▸ **Reading text**:
Consider how much of your teenager’s day revolves around habits—both good and bad. The morning alarm emits a shrill beep at 6:30 a.m., followed by the smack of the snooze button. Two snooze smacks later, the weary ninth-grader gets up, showers, discards their towel on the floor, dresses, and is in the kitchen at 7 a.m., where they grab a bowl of cereal and check their phone.
Breakfast is followed by the 10-minute rush: the brushing of teeth and the grabbing of homework, backpack, and after-school gear from the pile in the hall. A few minutes later, a weary parent notices the forgotten lunch on the counter. Again.
By Definition, Habits Don’t Change!
While there may be slight variations to this morning scenario, the habits that make up this teenager’s morning—from hitting the snooze button to eating that bowl of cereal—likely don’t change much from day to day. In a 2006 study called “Habits—a Repeat Performance,” Duke University researchers found that habits account for about 40% of our behaviors on any given day.
That’s why habits can play a critical role in our happiness and productivity. It’s also important to note that we don’t usually think much about our habits; they’re essentially automatic behaviors. In her book Better Than Before: Mastering the Habits of Our Everyday Lives, Gretchen Rubin lists the defining characteristics of a habit:
- It is recurrent
- Cued by a specific context
- Often happens without much awareness or conscious intent
- Is acquired through frequent repetition—like (hopefully) your teen brushing their teeth after breakfast.

▸ **Data records**:
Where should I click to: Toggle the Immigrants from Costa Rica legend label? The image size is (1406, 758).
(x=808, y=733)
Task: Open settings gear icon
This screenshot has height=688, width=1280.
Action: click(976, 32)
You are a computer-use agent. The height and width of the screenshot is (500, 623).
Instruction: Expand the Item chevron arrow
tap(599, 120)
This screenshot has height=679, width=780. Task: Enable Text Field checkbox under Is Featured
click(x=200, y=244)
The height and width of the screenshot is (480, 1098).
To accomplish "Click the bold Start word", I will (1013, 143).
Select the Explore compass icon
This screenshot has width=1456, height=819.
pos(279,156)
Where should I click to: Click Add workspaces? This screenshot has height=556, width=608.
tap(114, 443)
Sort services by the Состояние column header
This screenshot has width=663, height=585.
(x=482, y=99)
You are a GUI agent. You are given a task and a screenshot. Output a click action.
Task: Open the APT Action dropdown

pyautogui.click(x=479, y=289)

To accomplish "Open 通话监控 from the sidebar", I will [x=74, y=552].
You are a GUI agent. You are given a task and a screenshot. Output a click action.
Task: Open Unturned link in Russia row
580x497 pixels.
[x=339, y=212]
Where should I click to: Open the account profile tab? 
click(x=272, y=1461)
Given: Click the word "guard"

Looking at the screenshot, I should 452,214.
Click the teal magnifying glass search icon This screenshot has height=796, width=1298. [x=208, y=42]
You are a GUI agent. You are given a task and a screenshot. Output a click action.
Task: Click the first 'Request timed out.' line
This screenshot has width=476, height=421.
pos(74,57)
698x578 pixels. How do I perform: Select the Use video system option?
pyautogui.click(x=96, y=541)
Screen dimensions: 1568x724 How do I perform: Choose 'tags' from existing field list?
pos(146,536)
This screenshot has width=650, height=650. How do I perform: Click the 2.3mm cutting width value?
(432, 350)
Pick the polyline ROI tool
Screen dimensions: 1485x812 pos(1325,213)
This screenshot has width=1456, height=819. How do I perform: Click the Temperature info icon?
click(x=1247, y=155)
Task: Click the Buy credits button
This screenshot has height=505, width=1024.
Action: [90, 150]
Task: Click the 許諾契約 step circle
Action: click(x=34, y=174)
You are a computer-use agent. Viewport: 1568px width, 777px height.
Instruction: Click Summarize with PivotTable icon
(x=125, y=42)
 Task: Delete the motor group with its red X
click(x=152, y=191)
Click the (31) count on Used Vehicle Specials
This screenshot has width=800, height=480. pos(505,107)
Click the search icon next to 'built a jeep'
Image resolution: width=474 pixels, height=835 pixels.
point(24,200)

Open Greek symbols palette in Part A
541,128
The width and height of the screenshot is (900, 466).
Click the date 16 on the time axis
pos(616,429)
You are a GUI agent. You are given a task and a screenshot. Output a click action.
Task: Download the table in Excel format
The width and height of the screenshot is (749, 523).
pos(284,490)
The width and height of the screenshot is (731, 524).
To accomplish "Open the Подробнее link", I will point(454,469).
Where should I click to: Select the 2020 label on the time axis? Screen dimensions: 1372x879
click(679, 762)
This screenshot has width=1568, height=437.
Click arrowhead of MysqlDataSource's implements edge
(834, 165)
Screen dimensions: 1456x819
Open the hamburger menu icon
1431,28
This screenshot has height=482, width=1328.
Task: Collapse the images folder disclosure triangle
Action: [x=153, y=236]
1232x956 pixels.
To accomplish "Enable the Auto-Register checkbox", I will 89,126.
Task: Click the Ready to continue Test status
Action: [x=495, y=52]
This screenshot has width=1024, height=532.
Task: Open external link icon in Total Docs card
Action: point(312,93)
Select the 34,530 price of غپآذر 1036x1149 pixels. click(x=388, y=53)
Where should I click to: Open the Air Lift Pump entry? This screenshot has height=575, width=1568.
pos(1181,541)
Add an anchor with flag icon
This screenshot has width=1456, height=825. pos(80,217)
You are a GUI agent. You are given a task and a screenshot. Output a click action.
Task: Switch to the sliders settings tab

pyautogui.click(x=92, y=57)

▸ **Short problem 1**:
According to the habits article, what share of our daily behaviors did the 2006 Duke University study find habits account for?
▸ **Short problem 2**:
Please put the rows from the line containing "Task: Open settings gear icon" to the line containing "will [x=74, y=552]." into a numbered list, leaving out blank lines.

▸ **Reply 1**:
About 40%

▸ **Reply 2**:
1. Task: Open settings gear icon
2. This screenshot has height=688, width=1280.
3. Action: click(976, 32)
4. You are a computer-use agent. The height and width of the screenshot is (500, 623).
5. Instruction: Expand the Item chevron arrow
6. tap(599, 120)
7. This screenshot has height=679, width=780. Task: Enable Text Field checkbox under Is Featured
8. click(x=200, y=244)
9. The height and width of the screenshot is (480, 1098).
10. To accomplish "Click the bold Start word", I will (1013, 143).
11. Select the Explore compass icon
12. This screenshot has width=1456, height=819.
13. pos(279,156)
14. Where should I click to: Click Add workspaces? This screenshot has height=556, width=608.
15. tap(114, 443)
16. Sort services by the Состояние column header
17. This screenshot has width=663, height=585.
18. (x=482, y=99)
19. You are a GUI agent. You are given a task and a screenshot. Output a click action.
20. Task: Open the APT Action dropdown
21. pyautogui.click(x=479, y=289)
22. To accomplish "Open 通话监控 from the sidebar", I will [x=74, y=552].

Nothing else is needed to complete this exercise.